Alberto Bortoni
Agencia Reforma
El pequeño auto con ingeniería de BMW ha sabido posicionarse como uno de los favoritos de los entusiastas y demostró que hay un mercado para un subcompacto premium si se tienen las credenciales adecuadas.
Con el A1 Audi quiere tomar parte de este mercado. Hemos podido probar la versión Sport One con la transmisión S-Tronic; es decir la versión más costosa del A1; su precio está cercano a los 30 mil dólares, así que queda lejos de ser una alternativa económica.
Pero los A1 inician por los 19 mil dólares y con la misma motorización salvo la transmisión, que en las opciones más económicas es manual.
Aunque no tiene el tamaño de un vehículo de alto lujo, el A1 es un vehículo premium en todos los sentidos. Los acabados que Audi ha puesto en el A1 son de buena calidad, mejor que el Mini que es su más cercano competidor.
El equipamiento en la versión One es también bastante apropiada para su precio e incluye una pantalla central con información del sistema de entretenimiento y del sistema MMI simplificado que Audi usa para este modelo llamado Audi Music Interface (AMI).

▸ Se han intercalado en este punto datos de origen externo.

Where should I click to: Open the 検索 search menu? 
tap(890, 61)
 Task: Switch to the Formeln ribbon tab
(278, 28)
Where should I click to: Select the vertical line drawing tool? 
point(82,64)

Pero lo más agradable del A1 es la conducción. Se siente tremendamente sólido, como si hubiera sido construido de una sola pieza. No hay golpeteos ni ruidos indeseados en el interior.
La suspensión hace su trabajo en un punto perfecto entre deportividad y comodidad. Es un buen balance para un auto de uso diario. Quizá no tiene la sensación de go-kart tan marcada como su competidor, pero para quienes lo adquieren no como segundo o tercer auto, sino como el único, ésta es una propuesta más flexible.

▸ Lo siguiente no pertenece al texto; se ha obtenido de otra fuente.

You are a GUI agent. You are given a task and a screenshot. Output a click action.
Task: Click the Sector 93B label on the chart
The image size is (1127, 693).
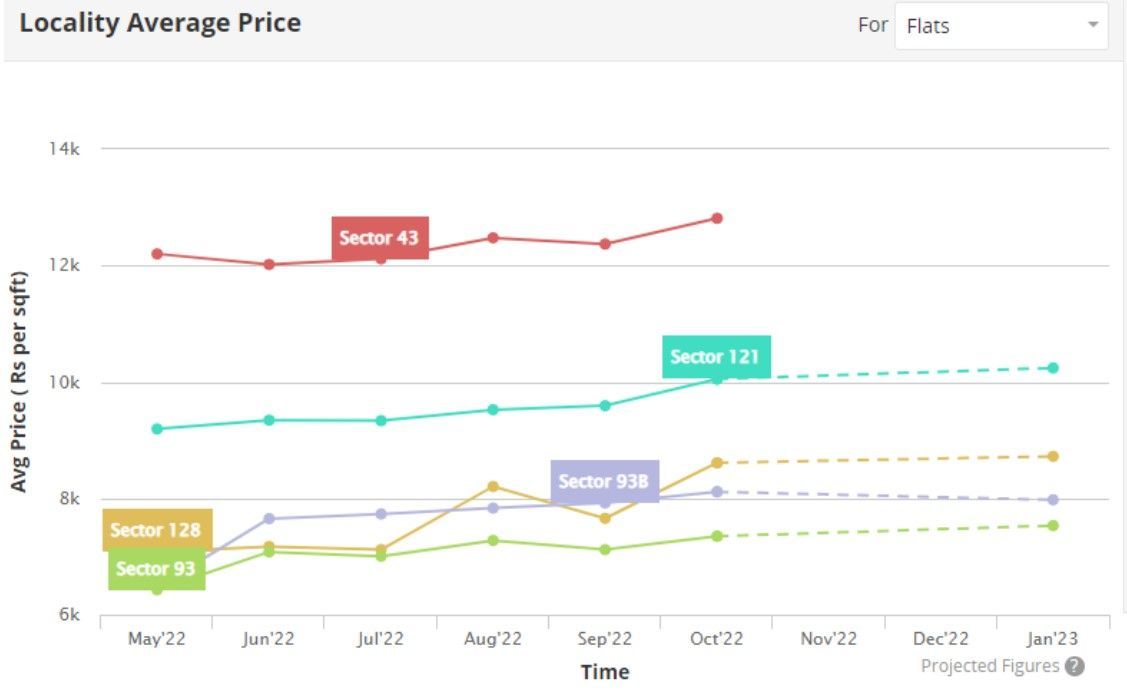pos(602,482)
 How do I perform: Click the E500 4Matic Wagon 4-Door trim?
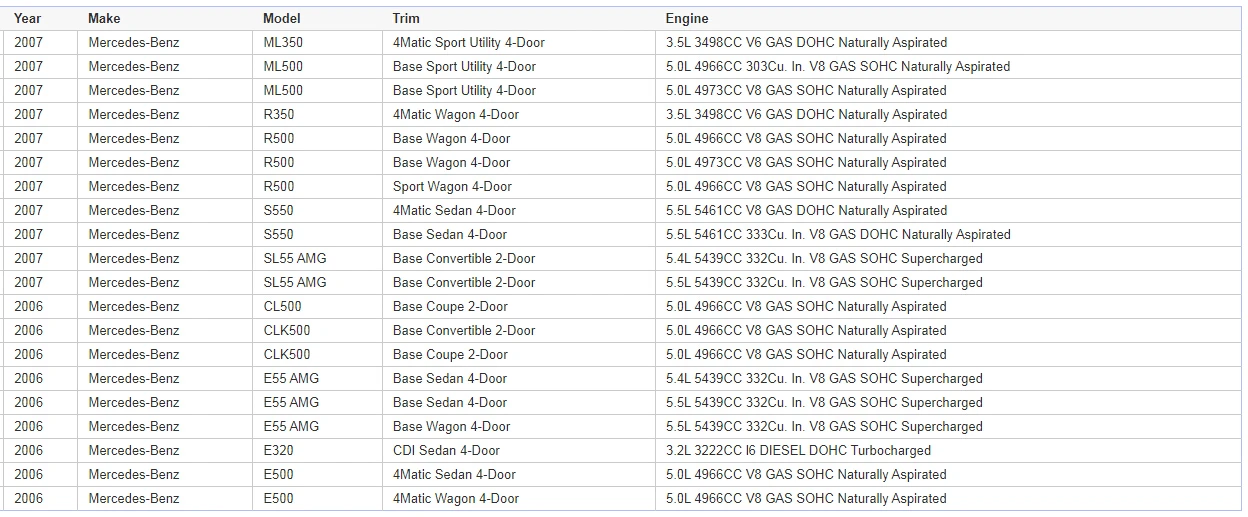[x=456, y=498]
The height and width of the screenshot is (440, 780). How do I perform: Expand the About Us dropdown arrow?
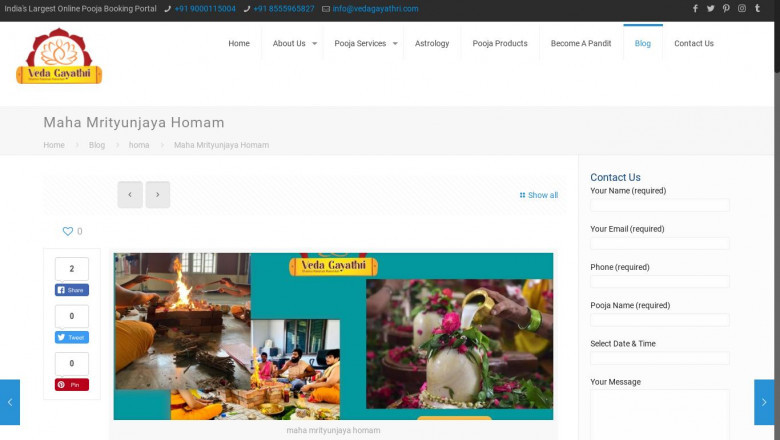tap(315, 44)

Y aunque la suspensión no es demasiado extrema, nadie tendrá queja alguna de su agarre en curvas. Con su corta distancia entre ejes éste es uno de los Audi más ágiles en el mercado, aun que su potencia se queda muy por debajo de la de algunos de sus hermanos mayores.
Su pequeño motor de 1.4 litros turbocargado genera apenas 122 caballos de fuerza. Pero estos son suficientes para moverlo con rapidez desde el arranque.